I agree with the above findings. As borne out by the records the appellant, clearly, was not a victim of provocation which was grave and sudden as to deprive him of the power of self-control.

The learned trial Judge has carefully reviewed the evidence of PW 1 and PW2 vis-a-vis the defence put forward by the appellant. There is nothing perverse in the finding as the finding is amply supported by the totality of the evidence adduced before the trial court. This court cannot interfere with the finding. I therefore hold that the defence of provocation is not available to the appellant. I now come to the issue of self-defence. Section 222(2) provides:

“Culpable homicide is not punishable with death if the offender, in the exercise in good faith of the right of private defence of person or property, exceeds the power given to him by law and causes the death of the person against whom he is exercising such right of defence without premeditation and without any intention of doing more harm than is necessary for the purpose of such defence.”

For this defence to be available to an accused person, the accused must have acted in good faith without premeditation and without intention of doing more harm than necessary and the act of the deceased must be sufficient to excite in the accused reasonable apprehension of imminent danger of death or grievous harm to justify using appropriate defence. In Akpan v. The State (1994) 9 NWLR (Pt. 368) 347. The Supreme Court stated at page 363 as follows:

“When a person is unlawfully assaulted, and has not provoked the assault, it is lawful for him to use such force to the assailant as is reasonably necessary to make effectual defence against the assault. The force which may be used, in such circumstances, must not be intended, and should not be such as is likely, to cause death or grievous harm. If the nature of the assault is such as to cause reasonable apprehension of death or grievous harm, and the person using force by way of defence believes, on reasonable grounds, that he cannot otherwise preserve the person defended from death or grievous harm, it is lawful for him to use any such force to the assailant as is necessary for defence, even though such force may cause death or grievous harm.”

The learned trial Judge considered this defence and came to the following conclusion:

“From the statement of the accused exhibits A and C and also his evidence before this court, his stabbing of the deceased was pursuant to his (accused) seizing the knife from the deceased and following which be, the accused, used same to stab the deceased on his chest.

In my view, from the circumstances of the case, even if the accused was acting in self-defence, at the point when he seized the knife from the deceased he was no longer under the apprehension of imminent danger or harm or death with him having disarmed the deceased and giving rise to stabbing him on the chest which amounted to using harm more than necessary. This defence in my view is also not available to the accused as argued by his counsel.”

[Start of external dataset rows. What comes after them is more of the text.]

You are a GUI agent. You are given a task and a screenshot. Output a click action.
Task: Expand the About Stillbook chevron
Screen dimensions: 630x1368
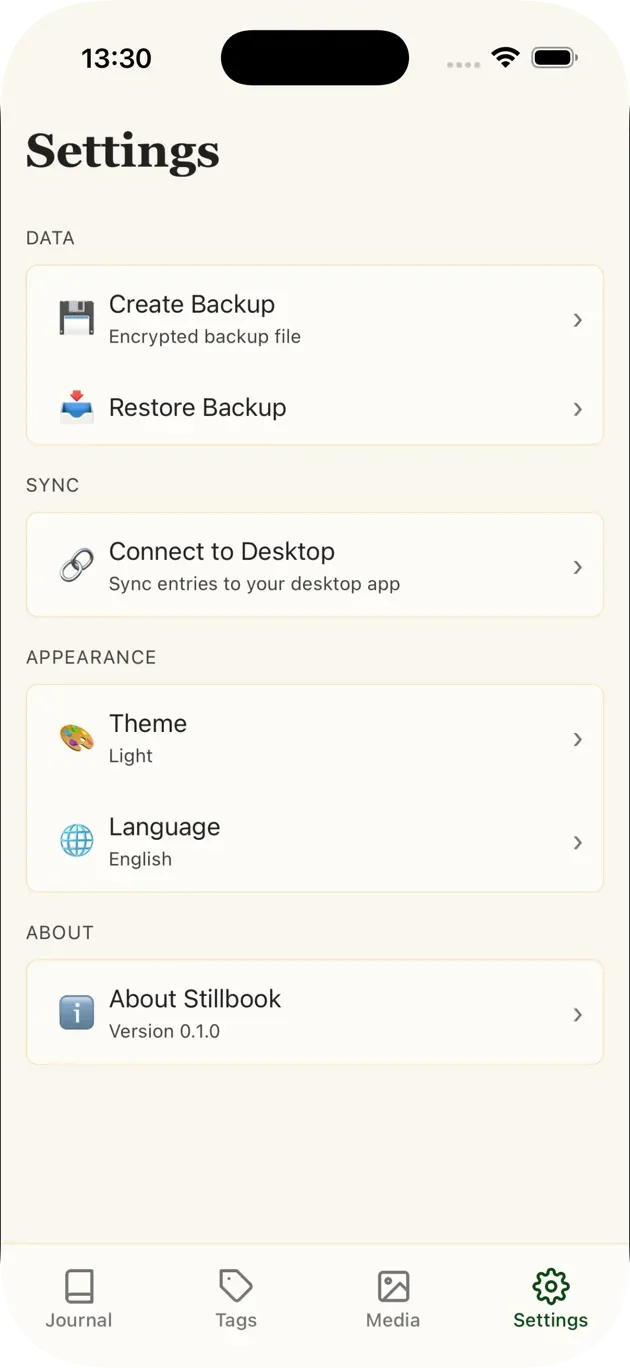tap(578, 1013)
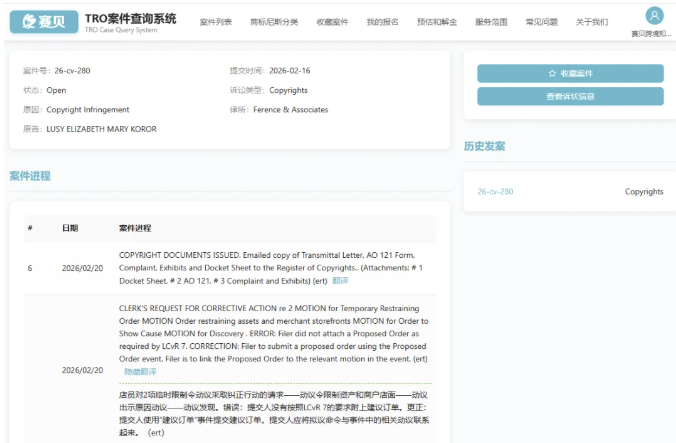Open the 案件列表 menu
The height and width of the screenshot is (443, 676).
coord(215,22)
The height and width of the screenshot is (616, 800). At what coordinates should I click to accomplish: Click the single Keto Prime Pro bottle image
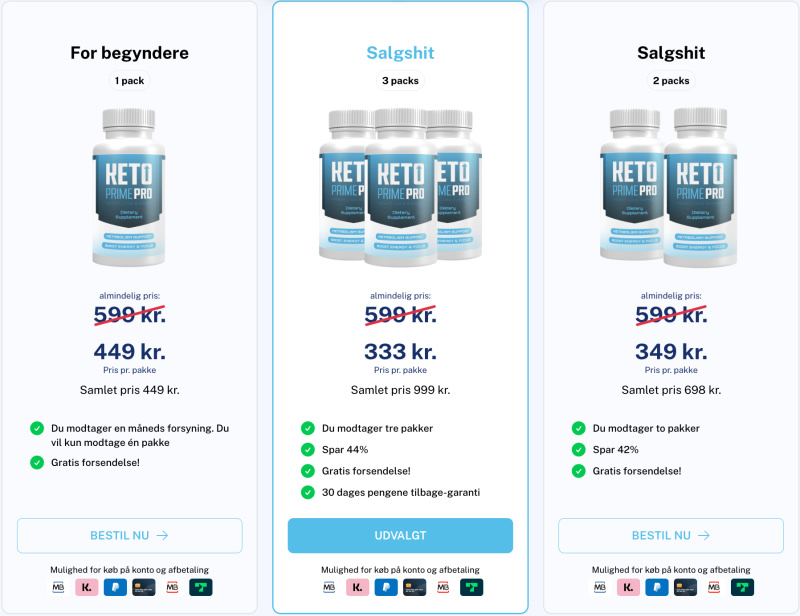coord(129,187)
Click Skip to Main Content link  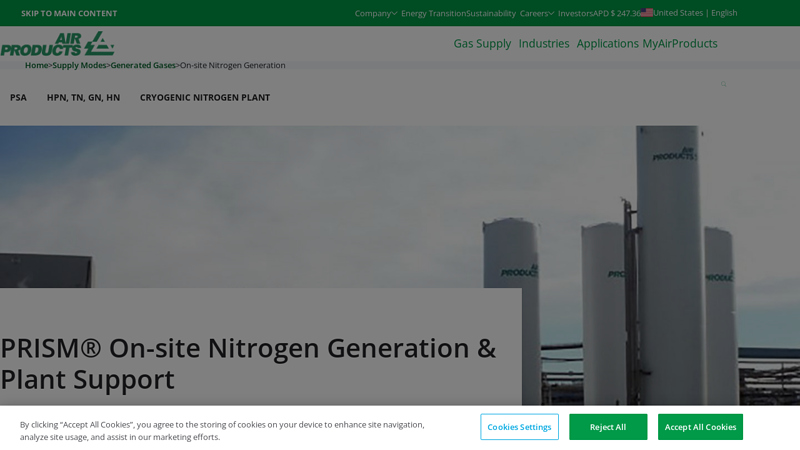tap(69, 13)
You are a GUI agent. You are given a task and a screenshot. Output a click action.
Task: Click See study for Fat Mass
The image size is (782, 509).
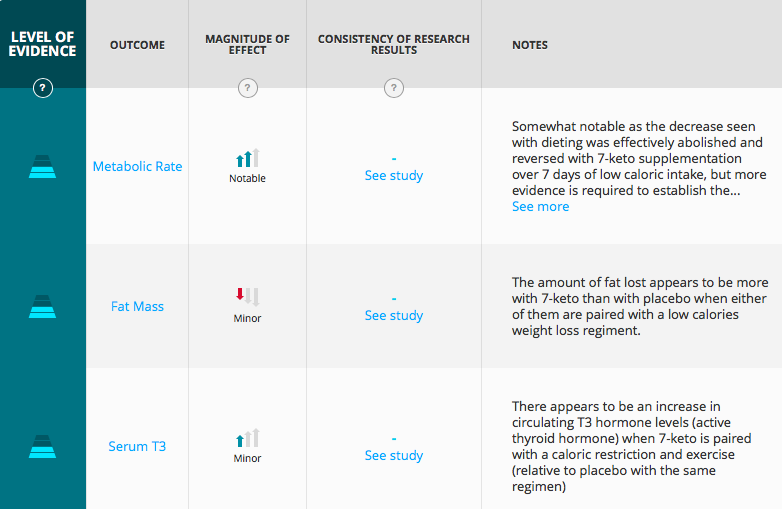tap(393, 316)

It is my considered view that the above finding is correct. This is moreso if we take into consideration the evidence of PW1 and PW2, who were eye witnesses to the incident and whom the learned trial Judge believed. They both testified that the deceased neither said a word to the accused nor touched the accused, when the accused stabbed the deceased. I too hold that the defence of self-defence is not available to the appellant. Section 222(4) provides:

“Culpable homicide is not punishable with death if it is committed without premeditation in a sudden fight in the heat of passion upon a sudden quarrel and without the offender’s having taken undue advantage or acted in a cruel or unusual manner.”

Before this subsection could come into play, the following must be satisfied:

(a) There must be a sudden fight in the heat of passion.

(b) There must be absence of premeditation.

(c) The accused must not take undue advantage or acted in a cruel or unusual manner.

The learned trial Judge after considering the evidence adduced before the court said:

“I hold the view that the accused person from all indications must have made up his story of a sudden quarrel alleged, which must have been an after thought and a lie deliberately to make up a defence. The law is clear on uncontradicted or unshaken evidence as that laid down in the authority of Okosi v. State supra ….”

Taking into consideration the totality of the evidence adduced coupled with the fact that the learned trial Judge who watched the demeanor of PW 1 and PW2 and held that they gave credible evidence, the above finding cannot be faulted. It therefore follows that this defence will not avail the appellant.

My answer to the second issue is therefore in the affirmative. The trial court acted properly when it rejected the appellant’s defences of provocation and self-defence.

I find no merit in this appeal and I dismiss it for the reasons given above. The conviction and the sentence of the appellant are hereby affirmed.